**Problem**
Copy the lines below word for word, leaving out the pictures.

((

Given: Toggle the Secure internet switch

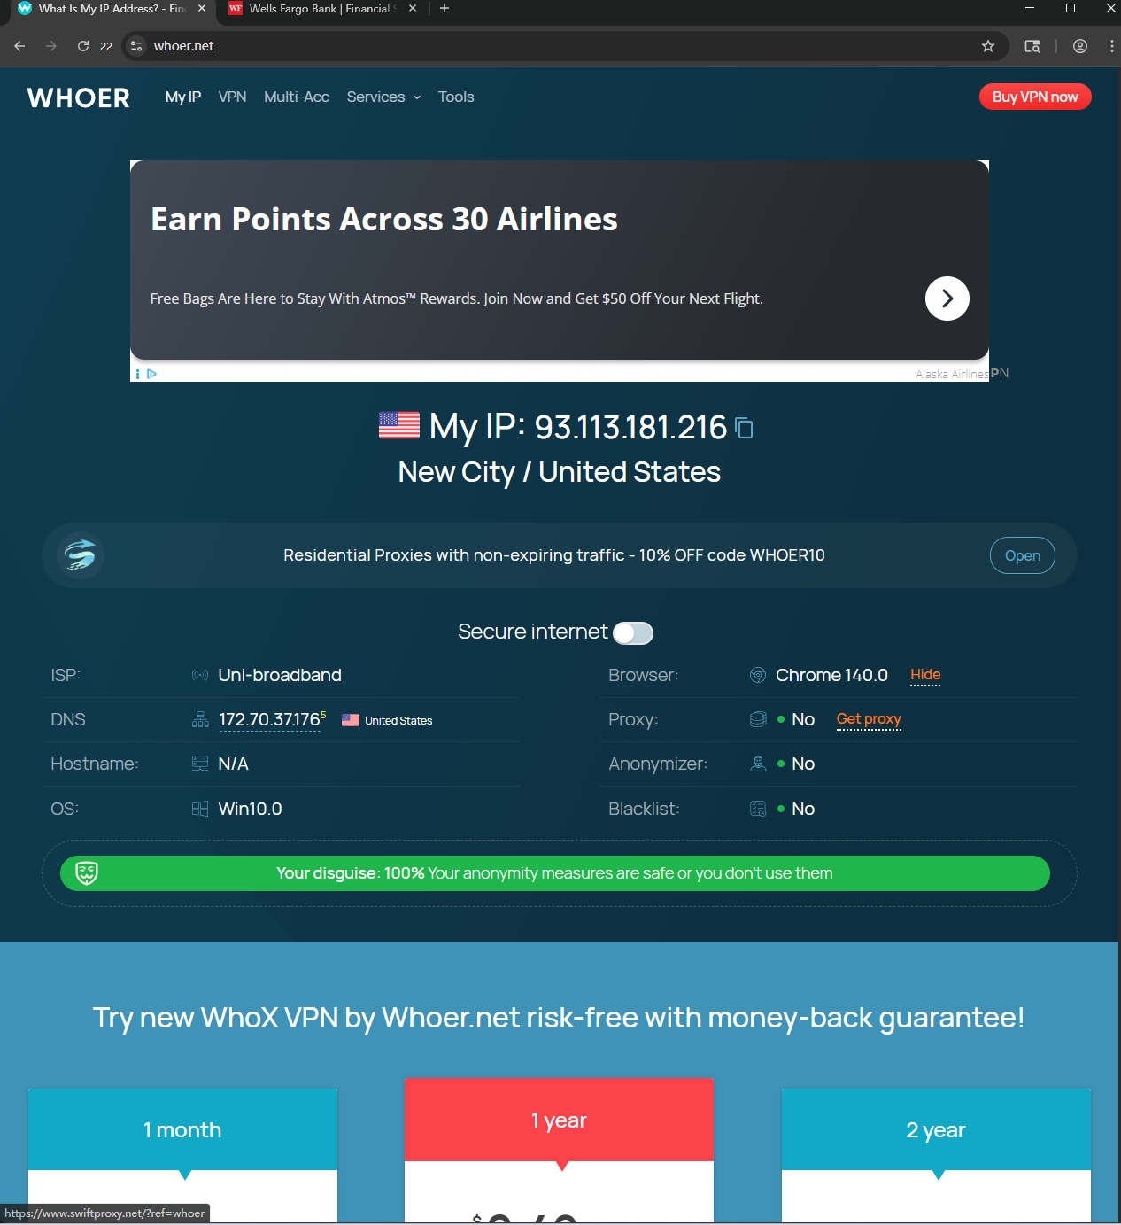Looking at the screenshot, I should pyautogui.click(x=633, y=632).
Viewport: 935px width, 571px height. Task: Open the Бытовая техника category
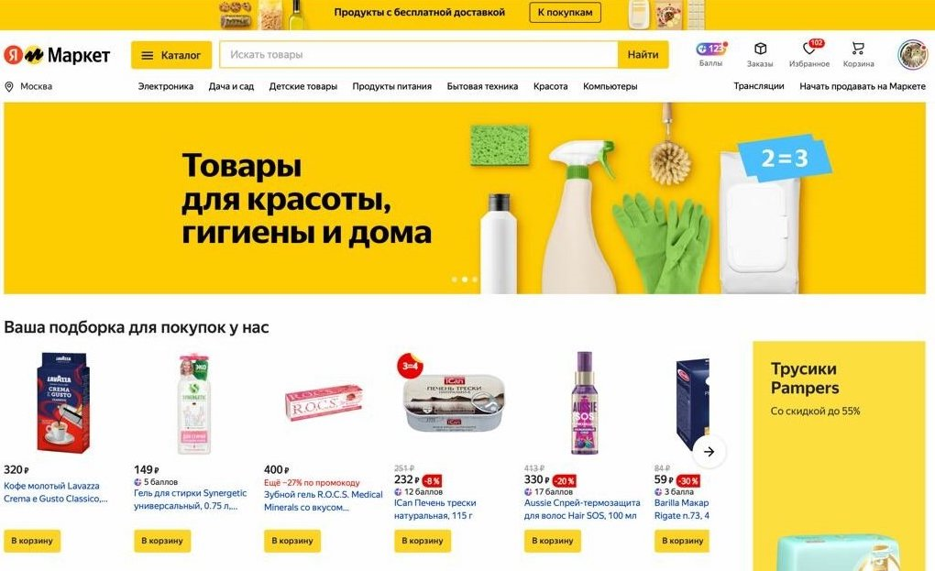(482, 86)
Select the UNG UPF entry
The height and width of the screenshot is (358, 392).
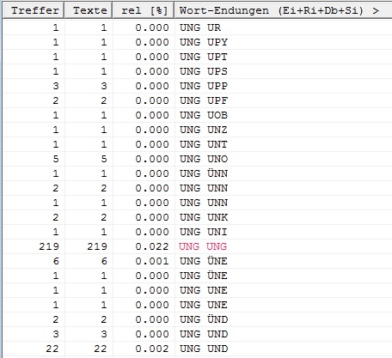tap(204, 100)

))

**Answer to the problem**
Given: Toggle the Secure internet switch

Looking at the screenshot, I should pyautogui.click(x=633, y=632).
Viewport: 935px width, 571px height. Task: Open the Бытовая техника category
(482, 86)
Select the UNG UPF entry
The height and width of the screenshot is (358, 392).
tap(204, 100)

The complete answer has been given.